Erdoğan’ın yargı kanalıyla CHP’yi hizaya getirme isteğine CHP lideri Özgür Özel ve Silivri’de bulunan İmamoğlu’nun direnmesinin önüne geçmek için başka bir yöntemi daha devreye aldı. CHP içindeki Kemal Kılıçdaroğlu çevresinde örgütlü hizip harekete geçirildi. CHP’nin yerel seçimlerdeki başarısını yok sayan ve uzun süredir birinci parti korunumda bulunmasını dahi görmeyecek şekilde siyasi hırsları gözlerini kör etmiş Kılıçdaroğlu ve ekibi ise yargı kanalıyla parti yönetiminin kendilerine verilmesini dört gözle beklemeye başladı. Ankara Cumhuriyet Savcısı’nın kongreyle ilgili ifade verme çağrısını yerine getirmeyen Kılıçdaroğlu’nun savcının ‘kongrede hile olmadı’ demesi durumunda dosyayı kapatacağı yönündeki teklifini bile görmezden gelmesi, iyi niyetle yorumlanamaz.
Nasıl 2016 yılında MHP’de Meral Akşener’in seçildiği kongre Saray aparatı yargı kanalıyla yok sayıldıysa şimdi de aynı durum yaşanacak gibi görünüyor. O tarihten sonra Bahçeli, Erdoğan’ın en büyük müttefiki oldu ve ülkeye tek adam rejiminin gelmesinde öncülük etti. Bu saatten sonra Kılıçdaroğlu ve kadrosunun yönettiği bir CHP’den etkili muhalefet beklenemez. Sadece Saray’ın atadığı bir genel başkan olarak koltuk sahibi olur Kılıçdaroğlu.
Kılıçdaroğlu’nun parti yönetimini ele geçirmesinin ardından Silivri Cezaevi’nde bulunan Ekrem İmamoğlu unutulacak. Parti içinde ayrışma yaşanacak ve belki de partiden çok sayıda istifa olacak. Belki de yeni bir parti kurulacak ve seçime iki ayrı parti ile girilecek. Bütün bunlar ise Saray’daki tek adamın bir kez daha Cumhurbaşkanı olması anlamına geliyor.
Saray’ın kolluk gücü, yargı ve siyasi hırsı gözünü kör etmiş CHP içindeki muhalefetin desteğiyle hedefine adım adım ilerliyor.
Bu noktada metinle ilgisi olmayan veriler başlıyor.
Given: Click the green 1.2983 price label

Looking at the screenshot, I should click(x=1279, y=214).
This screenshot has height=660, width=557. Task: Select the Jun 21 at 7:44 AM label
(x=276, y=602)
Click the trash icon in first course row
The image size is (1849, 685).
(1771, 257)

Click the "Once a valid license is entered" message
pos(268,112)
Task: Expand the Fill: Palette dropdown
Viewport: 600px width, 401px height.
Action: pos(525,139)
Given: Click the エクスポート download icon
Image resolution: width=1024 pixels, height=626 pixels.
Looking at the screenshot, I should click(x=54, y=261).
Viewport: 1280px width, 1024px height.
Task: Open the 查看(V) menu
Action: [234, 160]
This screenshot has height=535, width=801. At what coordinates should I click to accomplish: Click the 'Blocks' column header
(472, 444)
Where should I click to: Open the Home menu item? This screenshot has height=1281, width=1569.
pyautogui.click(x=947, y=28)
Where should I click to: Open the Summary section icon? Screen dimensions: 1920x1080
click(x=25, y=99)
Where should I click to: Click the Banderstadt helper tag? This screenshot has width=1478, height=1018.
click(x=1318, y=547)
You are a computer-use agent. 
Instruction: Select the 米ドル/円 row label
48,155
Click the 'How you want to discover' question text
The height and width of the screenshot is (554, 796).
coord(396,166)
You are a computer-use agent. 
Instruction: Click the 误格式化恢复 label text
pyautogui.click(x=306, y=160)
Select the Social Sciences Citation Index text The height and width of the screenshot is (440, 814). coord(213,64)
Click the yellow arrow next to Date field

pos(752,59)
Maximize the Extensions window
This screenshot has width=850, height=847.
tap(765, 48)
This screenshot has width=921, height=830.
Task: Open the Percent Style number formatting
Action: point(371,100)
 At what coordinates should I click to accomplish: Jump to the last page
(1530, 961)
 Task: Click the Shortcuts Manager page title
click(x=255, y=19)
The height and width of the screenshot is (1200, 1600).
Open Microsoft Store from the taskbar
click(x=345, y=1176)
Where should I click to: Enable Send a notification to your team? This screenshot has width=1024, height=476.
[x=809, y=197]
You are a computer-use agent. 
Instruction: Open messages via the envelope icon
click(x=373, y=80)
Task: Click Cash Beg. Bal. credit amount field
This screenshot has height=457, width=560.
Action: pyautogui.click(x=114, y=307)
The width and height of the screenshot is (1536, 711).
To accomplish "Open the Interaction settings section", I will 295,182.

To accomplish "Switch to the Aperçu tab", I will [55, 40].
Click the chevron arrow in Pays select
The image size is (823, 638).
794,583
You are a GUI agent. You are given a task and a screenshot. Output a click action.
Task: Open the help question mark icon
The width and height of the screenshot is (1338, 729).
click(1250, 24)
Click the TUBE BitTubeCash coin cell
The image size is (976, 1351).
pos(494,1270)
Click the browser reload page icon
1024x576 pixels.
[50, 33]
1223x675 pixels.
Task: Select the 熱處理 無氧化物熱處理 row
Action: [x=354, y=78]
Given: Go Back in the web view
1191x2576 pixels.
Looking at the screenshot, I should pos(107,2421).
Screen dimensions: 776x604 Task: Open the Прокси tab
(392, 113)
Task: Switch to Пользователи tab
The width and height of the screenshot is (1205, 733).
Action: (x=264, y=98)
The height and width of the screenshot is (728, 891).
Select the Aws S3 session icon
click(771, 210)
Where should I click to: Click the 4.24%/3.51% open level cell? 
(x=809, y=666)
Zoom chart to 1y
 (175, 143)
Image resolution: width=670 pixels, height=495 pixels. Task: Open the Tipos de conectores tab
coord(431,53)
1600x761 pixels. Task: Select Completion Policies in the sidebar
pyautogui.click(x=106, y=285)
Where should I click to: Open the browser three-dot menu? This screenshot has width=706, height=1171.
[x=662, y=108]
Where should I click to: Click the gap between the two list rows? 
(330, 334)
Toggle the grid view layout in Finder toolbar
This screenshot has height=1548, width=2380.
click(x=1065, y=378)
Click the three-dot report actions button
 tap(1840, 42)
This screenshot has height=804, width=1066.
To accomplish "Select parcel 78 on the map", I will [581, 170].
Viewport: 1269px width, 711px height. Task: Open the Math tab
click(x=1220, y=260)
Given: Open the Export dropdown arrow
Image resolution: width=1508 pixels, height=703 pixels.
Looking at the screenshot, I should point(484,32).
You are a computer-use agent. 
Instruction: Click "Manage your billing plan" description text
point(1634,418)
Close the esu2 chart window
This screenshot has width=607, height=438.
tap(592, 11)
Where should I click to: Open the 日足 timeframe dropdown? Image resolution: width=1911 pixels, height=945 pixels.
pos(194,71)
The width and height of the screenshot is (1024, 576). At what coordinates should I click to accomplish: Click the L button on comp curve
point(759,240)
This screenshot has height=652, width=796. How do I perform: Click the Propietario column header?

Erdoğan’ın muhalefeti kendine göre dizayn etme hamlesine ancak muhalefetin toplu şekilde karşı çıkmasıyla engel olmak mümkün.
Özgür Özel, ancak tabandan gelen güçle parti içindeki Kılıçdaroğlu hizibini ve tek adamın hukuk tanımaz hamlelerini savuşturabilir. İşi zor ama imkansız değil…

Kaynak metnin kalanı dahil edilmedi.